# Happy Birthday - hope you have a wonderful day!



## MrPolyglot

Dear all,

Would it be possible for someone to help me translate the following phrase into Portuguese?

Happy Birthday - hope you have a wonderful day!

Many thanks,

Mr P.


----------



## marta12

Olá MrPoliglot

Wellcome to the forum!

Parabéns - espero que passe/tenha um dia ótimo/maravilhoso!


----------



## Istriano

Feliz aniversário, espero que você tenha um dia maravilhoso.  

Feliz aniversário, que você tenha um dia maravilhoso.


----------



## marta12

....são as diferenças entre Portugal e Brasil


----------



## uchi.m

Também dizemos _parabéns_ por aqui!
Diferenças?  Falamos exatamente igual


----------



## marta12

Nós não costumamos dizer «feliz aniversário», uchi.


----------



## anaczz

uchi.m said:


> Também dizemos _parabéns_ por aqui!
> Diferenças?  Falamos exatamente igual


Sim, mas eles não costumam dizer feliz aniversário, vão mais para "os parabéns", às vezes "muitos parabéns", no dia d'anos, na festa d'anos.


----------



## uchi.m

Eu sou português, minha gente!
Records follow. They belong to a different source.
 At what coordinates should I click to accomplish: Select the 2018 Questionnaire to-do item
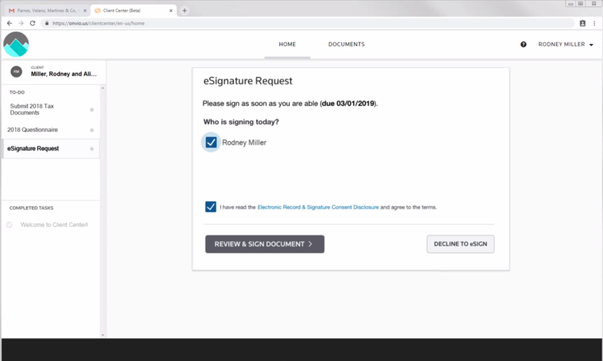pyautogui.click(x=33, y=130)
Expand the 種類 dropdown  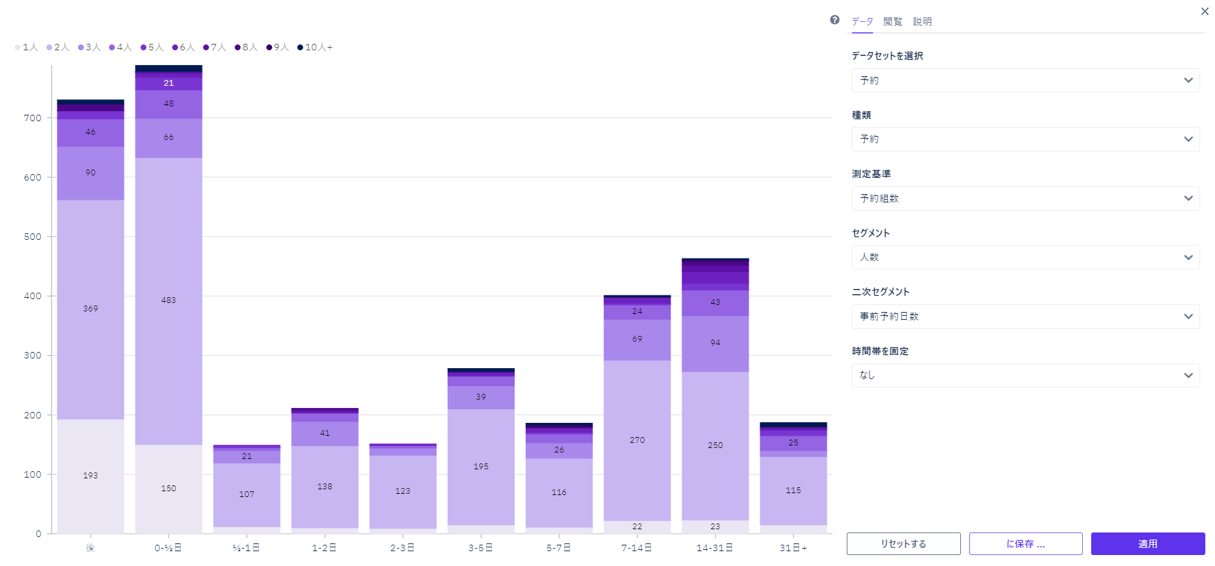point(1025,139)
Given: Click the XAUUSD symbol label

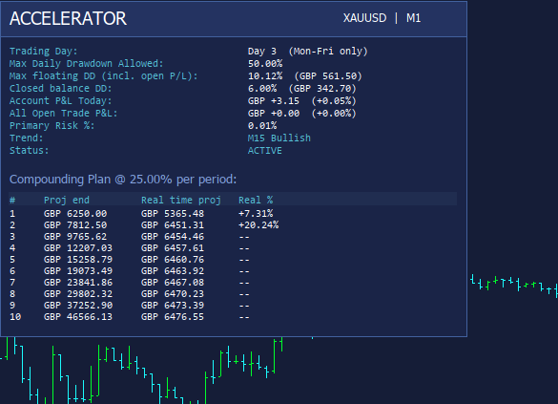Looking at the screenshot, I should click(364, 18).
E não sabia!


----------



## anaczz

Português de zóios puxados? Vão pensar que é macaense!


----------



## Alentugano

marta12 said:


> Nós não costumamos dizer «feliz aniversário», uchi.
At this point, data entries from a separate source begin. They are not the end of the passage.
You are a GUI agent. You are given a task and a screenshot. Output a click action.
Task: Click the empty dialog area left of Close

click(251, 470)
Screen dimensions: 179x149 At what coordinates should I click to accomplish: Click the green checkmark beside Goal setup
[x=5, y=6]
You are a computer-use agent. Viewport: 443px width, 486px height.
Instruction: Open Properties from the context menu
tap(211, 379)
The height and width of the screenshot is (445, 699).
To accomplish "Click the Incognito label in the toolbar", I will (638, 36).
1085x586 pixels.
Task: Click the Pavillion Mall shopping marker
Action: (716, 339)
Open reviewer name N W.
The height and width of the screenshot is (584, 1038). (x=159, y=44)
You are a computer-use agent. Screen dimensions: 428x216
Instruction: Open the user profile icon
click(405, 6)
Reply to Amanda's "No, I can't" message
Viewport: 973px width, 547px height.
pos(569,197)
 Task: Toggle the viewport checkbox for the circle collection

Concordo com marta12 no que toca à fala, mas em linguagem escrita, como nos cartões postais e coisas do tipo, já não é tão incomum.
Até porque usamos a palavra aniversário, especialmente em ocasiões mais formais ou para nos referirmos ao nosso... *aniversário*!


----------



## mglenadel

anaczz said:


> Português de zóios puxados? Vão pensar que é macaense!



De Macaé?http://www.google.com/url?sa=t&source=web&cd=1&sqi=2&ved=0CC8QFjAA&url=http%3A%2F%2Fen.wikipedia.org%2Fwiki%2FMaca%25C3%25A9&ei=qBCTToTcPKTC0AGcpsVD&usg=AFQjCNHM3uUbzmpffNQWlnJV4YG5sxiZ8w


----------



## marta12

Falo por mim, mas nunca escrevo «aniversário», nem sequer para falar do dia dos meus anos, Alentugano.


----------



## Istriano

É que parabéns não é nada específico, a gente diz parabéns pra tudo. (_Passou numa prova difícil? -Parabéns!_)
É como _congratulations _ em inglês. 				 				 					 						 	*MrPolyglot* quer saber como se diz _Happy Birthday!_ e não _Congratulations!_


----------



## anaczz

mglenadel said:


> De Macaé?http://www.google.com/url?sa=t&source=web&cd=1&sqi=2&ved=0CC8QFjAA&url=http%3A%2F%2Fen.wikipedia.org%2Fwiki%2FMacaé&ei=qBCTToTcPKTC0AGcpsVD&usg=AFQjCNHM3uUbzmpffNQWlnJV4YG5sxiZ8w



Poderia ser também... mas é de  Macau - macaense, macaísta (isso mais parece servir para o seguidor de alguma religião)


----------



## marta12

Olá Istriano



> É que parabéns não é nada específico, a gente diz parabéns pra tudo. (_Passou numa prova difícil? -Parabéns!_)
> É como _congratulations _ em inglês. 				 				 					 						 	*MrPolyglot* quer saber como se diz _Happy Birthday!_ e não _Congratulations!_



Nós dizemos PARABÉNS, ou MUITOS PARABÉNS.
Quando muito acrescentamos, repito, acrescentamos: ...que tenhas um dia feliz/ muito feliz.


----------



## Alentugano

É certo que coloquialmente, "Parabéns" é a forma mais comum em Portugal. Mas dizer que nunca traduziríamos Happy Birthday para "Feliz aniversário" não me parece correto. E já ouvi _parabéns pelo teu aniversário _/ _parabéns por mais um aniversário_, o que não me parece de todo estranho ou descabido...


----------



## Allezinha

Happy = Feliz
Birthday = Dia de nascimento ou aniversário.
So, happy birthday means _Feliz Aniversário.
_
Hope you have a wonderful day. _Espero que você tenha um maravilhoso dia._


----------